Do this ▸ Copy out the material below, replacing each "GUI agent" with "screen assistant" and changing nothing else.

Records provided ▸
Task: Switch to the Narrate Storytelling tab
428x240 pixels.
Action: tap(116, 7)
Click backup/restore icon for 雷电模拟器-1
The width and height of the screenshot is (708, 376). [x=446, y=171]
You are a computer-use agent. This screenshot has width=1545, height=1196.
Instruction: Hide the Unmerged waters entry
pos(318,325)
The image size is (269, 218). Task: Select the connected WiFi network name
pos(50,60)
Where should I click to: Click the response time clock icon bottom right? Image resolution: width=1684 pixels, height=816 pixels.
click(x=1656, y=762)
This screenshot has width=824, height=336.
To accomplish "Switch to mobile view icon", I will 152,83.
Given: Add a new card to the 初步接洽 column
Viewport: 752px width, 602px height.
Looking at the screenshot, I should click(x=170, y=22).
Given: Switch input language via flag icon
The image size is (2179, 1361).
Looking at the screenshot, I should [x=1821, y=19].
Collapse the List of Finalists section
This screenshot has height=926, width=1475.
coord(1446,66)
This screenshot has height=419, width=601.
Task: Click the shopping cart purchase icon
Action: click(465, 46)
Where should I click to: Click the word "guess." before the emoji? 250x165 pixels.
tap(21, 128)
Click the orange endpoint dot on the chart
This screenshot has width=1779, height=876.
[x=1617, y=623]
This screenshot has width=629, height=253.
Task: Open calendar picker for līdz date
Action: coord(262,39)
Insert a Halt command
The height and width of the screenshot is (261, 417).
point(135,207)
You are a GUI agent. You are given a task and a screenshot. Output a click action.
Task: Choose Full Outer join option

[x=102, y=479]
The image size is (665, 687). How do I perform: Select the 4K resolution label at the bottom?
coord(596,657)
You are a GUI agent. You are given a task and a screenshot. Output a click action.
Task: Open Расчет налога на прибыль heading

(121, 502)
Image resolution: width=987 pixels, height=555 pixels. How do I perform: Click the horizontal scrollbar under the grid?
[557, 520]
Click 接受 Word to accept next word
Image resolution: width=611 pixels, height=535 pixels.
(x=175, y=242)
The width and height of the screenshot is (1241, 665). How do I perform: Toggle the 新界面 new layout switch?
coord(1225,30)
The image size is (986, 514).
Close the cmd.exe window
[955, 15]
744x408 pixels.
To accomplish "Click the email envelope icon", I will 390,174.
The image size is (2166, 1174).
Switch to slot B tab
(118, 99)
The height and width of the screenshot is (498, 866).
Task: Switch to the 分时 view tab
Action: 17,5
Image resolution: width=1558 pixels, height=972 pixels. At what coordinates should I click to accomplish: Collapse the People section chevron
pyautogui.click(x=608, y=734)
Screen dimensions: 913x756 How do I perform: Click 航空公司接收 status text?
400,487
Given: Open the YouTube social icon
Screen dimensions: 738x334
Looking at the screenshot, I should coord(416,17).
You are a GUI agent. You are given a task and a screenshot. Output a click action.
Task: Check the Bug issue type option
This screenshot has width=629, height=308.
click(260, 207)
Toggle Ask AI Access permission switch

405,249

Result of this exercise ▸
Task: Switch to the Narrate Storytelling tab
428x240 pixels.
Action: tap(116, 7)
Click backup/restore icon for 雷电模拟器-1
The width and height of the screenshot is (708, 376). [x=446, y=171]
You are a computer-use agent. This screenshot has width=1545, height=1196.
Instruction: Hide the Unmerged waters entry
pos(318,325)
The image size is (269, 218). Task: Select the connected WiFi network name
pos(50,60)
Where should I click to: Click the response time clock icon bottom right? Image resolution: width=1684 pixels, height=816 pixels.
click(x=1656, y=762)
This screenshot has width=824, height=336.
To accomplish "Switch to mobile view icon", I will 152,83.
Given: Add a new card to the 初步接洽 column
Viewport: 752px width, 602px height.
Looking at the screenshot, I should click(x=170, y=22).
Given: Switch input language via flag icon
The image size is (2179, 1361).
Looking at the screenshot, I should [x=1821, y=19].
Collapse the List of Finalists section
This screenshot has height=926, width=1475.
coord(1446,66)
This screenshot has height=419, width=601.
Task: Click the shopping cart purchase icon
Action: click(465, 46)
Where should I click to: Click the word "guess." before the emoji? 250x165 pixels.
tap(21, 128)
Click the orange endpoint dot on the chart
This screenshot has width=1779, height=876.
[x=1617, y=623]
This screenshot has width=629, height=253.
Task: Open calendar picker for līdz date
Action: coord(262,39)
Insert a Halt command
The height and width of the screenshot is (261, 417).
point(135,207)
You are a screen assistant. You are given a task and a screenshot. Output a click action.
Task: Choose Full Outer join option

[x=102, y=479]
The image size is (665, 687). How do I perform: Select the 4K resolution label at the bottom?
coord(596,657)
You are a screen assistant. You are given a task and a screenshot. Output a click action.
Task: Open Расчет налога на прибыль heading

(121, 502)
Image resolution: width=987 pixels, height=555 pixels. How do I perform: Click the horizontal scrollbar under the grid?
[557, 520]
Click 接受 Word to accept next word
Image resolution: width=611 pixels, height=535 pixels.
(x=175, y=242)
The width and height of the screenshot is (1241, 665). How do I perform: Toggle the 新界面 new layout switch?
coord(1225,30)
The image size is (986, 514).
Close the cmd.exe window
[955, 15]
744x408 pixels.
To accomplish "Click the email envelope icon", I will 390,174.
The image size is (2166, 1174).
Switch to slot B tab
(118, 99)
The height and width of the screenshot is (498, 866).
Task: Switch to the 分时 view tab
Action: 17,5
Image resolution: width=1558 pixels, height=972 pixels. At what coordinates should I click to accomplish: Collapse the People section chevron
pyautogui.click(x=608, y=734)
Screen dimensions: 913x756 How do I perform: Click 航空公司接收 status text?
400,487
Given: Open the YouTube social icon
Screen dimensions: 738x334
Looking at the screenshot, I should coord(416,17).
You are a screen assistant. You are given a task and a screenshot. Output a click action.
Task: Check the Bug issue type option
This screenshot has width=629, height=308.
click(260, 207)
Toggle Ask AI Access permission switch

405,249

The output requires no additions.